El Mundial 2026 apenas está dando sus primeros pasos y ya enfrenta una situación que la FIFA esperaba mantener lejos de los estadios. Durante la segunda mitad del encuentro entre Suecia y Túnez, disputado en el Estadio Monterrey, se escuchó en las tribunas el conocido "grito prohibido", un episodio que volvió a poner sobre la mesa un tema que el fútbol internacional lleva años intentando erradicar.

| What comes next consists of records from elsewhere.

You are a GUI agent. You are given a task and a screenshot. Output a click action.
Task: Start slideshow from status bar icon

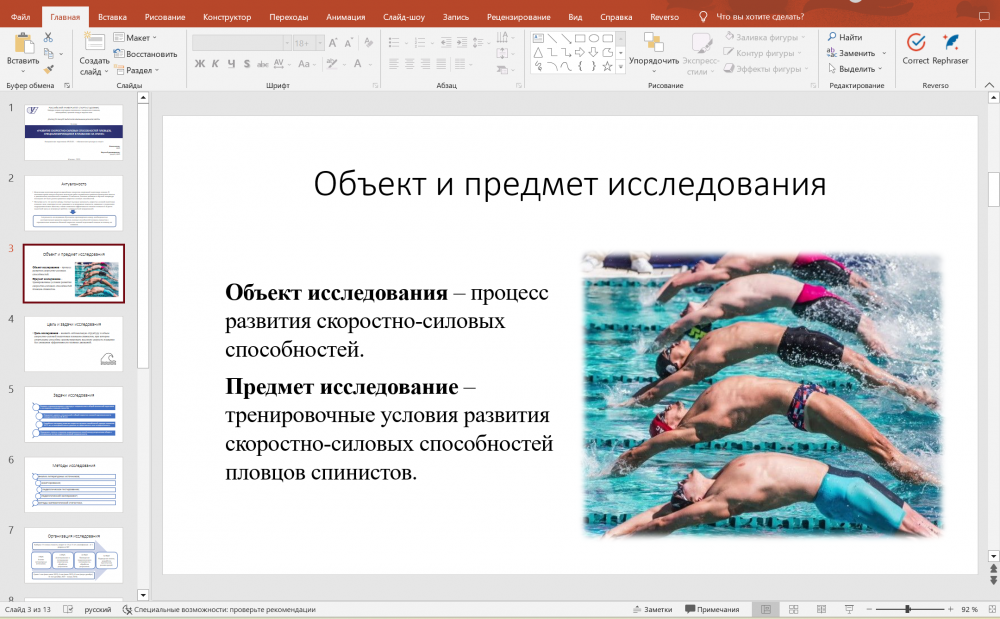pos(849,609)
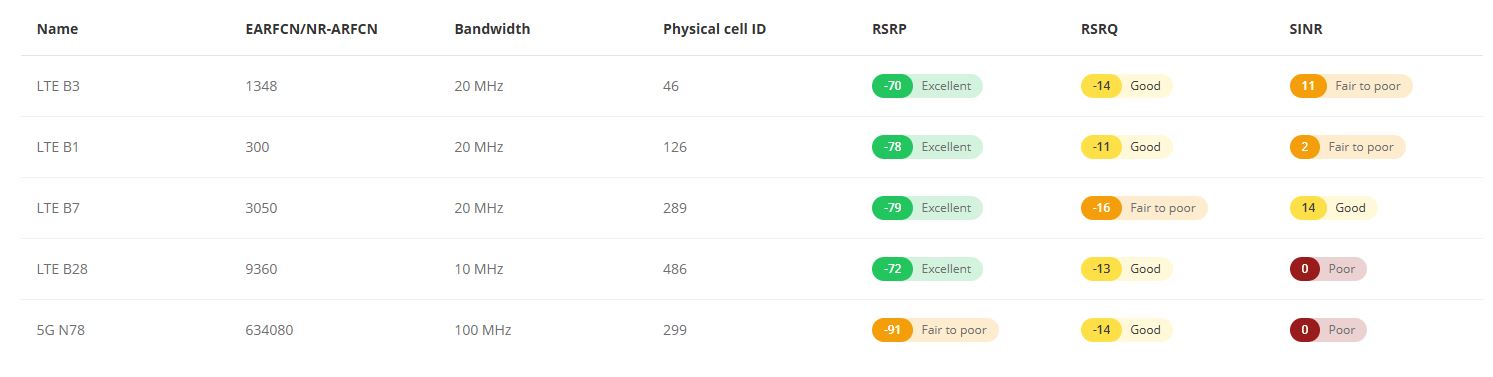Select the EARFCN/NR-ARFCN column header
Screen dimensions: 1493x377
311,29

El momento se registró en la cabecera norte del inmueble, aunque el cántico fue claramente perceptible para muchos de los presentes, el partido continuó sin interrupciones y el cuerpo arbitral optó por no activar el protocolo antidiscriminación establecido por la FIFA.

La primera ocasión en que se escuchó ocurrió poco antes del tercer gol de Suecia, anotado por Victor Gyökeres. Más tarde, alrededor del minuto 73, el grito volvió a repetirse durante un saque de meta del conjunto tunecino. A pesar de la insistencia, no hubo una pausa en el juego ni algún anuncio dentro del estadio para advertir sobre la situación.
Lo sucedido resulta especialmente significativo porque se trata del primer caso documentado durante esta Copa del Mundo. Más allá de lo ocurrido en el terreno de juego, es probable que las autoridades revisen los reportes arbitrales y el material audiovisual para determinar si procede alguna investigación o sanción.
La FIFA ha reiterado en múltiples ocasiones su compromiso con la inclusión y el respeto dentro y fuera de las canchas. Por ello, cualquier conducta que pueda interpretarse como discriminatoria es observada con especial atención.
Posibles sanciones:
- Multas económicas.
- Cierre parcial o total de estadios.
- Deducción de puntos en la fase de grupos.
- En casos extremadamente graves, la descalificación directa del torneo.